Looks like we need traefik v1.7.*.

plat = "linux-arm64"
traefik_version = "1.7.28"

Did the trick. Haven't tested much yet but I will this week.

yuvipanda commented 3 years ago

@cdibble awesome, yay! Please send PRs when you can.

yuvipanda commented 3 years ago

Opened https://github.com/jupyterhub/traefik-proxy/pull/129 to allow for ARM builds in the traefik_proxy installer. I opened https://github.com/jupyterhub/the-littlest-jupyterhub/issues/675 to switch TLJH to using the traefik installer by default so we don't have to repeat that here.

cdibble commented 3 years ago

Ok- sorry for the delay. Busy week.

I've got my fork working properly now and I've tested it with Ubuntu 20.04, python 3.8 on both x86-64 and aarch64 (arm64) servers. Everything seems to work as expected.

I've opened a PR #679 if you want to incorporate these changes. I'd be happy to help resolve any issues. There are also some opportunities for code cleanup (e.g., getting rid of old functions used in the miniconda installation), but I've left those pieces in place.

So, what is different:

  1. Now installing miniforge instead of miniconda. Automatically selects binary based on platform. Has hard-coded checksums for amd64 and arm64 miniforge binaries (for version 4.10.0-0).
  2. Relying on jupyterhub/traefik-proxy#129 for traefik-proxy support, but currently pointing to a dev fork/branch (see below).
  3. Installing traefik version based on platform architecture.

What needs to be updated:

  1. setup.py is pointing to 'jupyterhub-traefik-proxy@git+https://github.com/yuvipanda/traefik-proxy.git@optional-deps' pending the release of the changes in jupyterhub/traefik-proxy#129
  2. In tljh/installer.py the check_miniforge_version routine is not really checking anything meaningful at this point.

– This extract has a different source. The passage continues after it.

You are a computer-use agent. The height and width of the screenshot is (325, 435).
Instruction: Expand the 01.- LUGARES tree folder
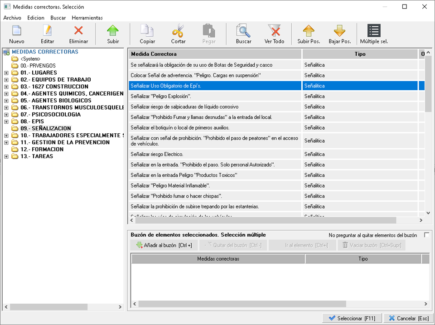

I just mimicked the checks it was making with check_miniconda_version without having a good reason to check those particular version numbers.
psychemedia commented 3 years ago

FWIW, I started looking at some docker stacks for amd64/arm64/arm32 here crossbuilt in a really inefficient way using Github Actions.

To try to speed things up, I also started building the arm32/arm64 packages on RPis and adding them to my own wheelhouse (I'm not sure piwheels does 32 and 64 bit wheels?)

meeseeksmachine commented 3 years ago

This issue has been mentioned on Jupyter Community Forum. There might be relevant details there:

https://discourse.jupyter.org/t/tljh-on-m1-mac-arm-docker-installer-is-x86-specific/10894/2

consideRatio commented 3 years ago

We've come a long way to support arm64 at this point!

I think #679 can be updated to do very little as a lot of changes are already merged in dedicated PRs.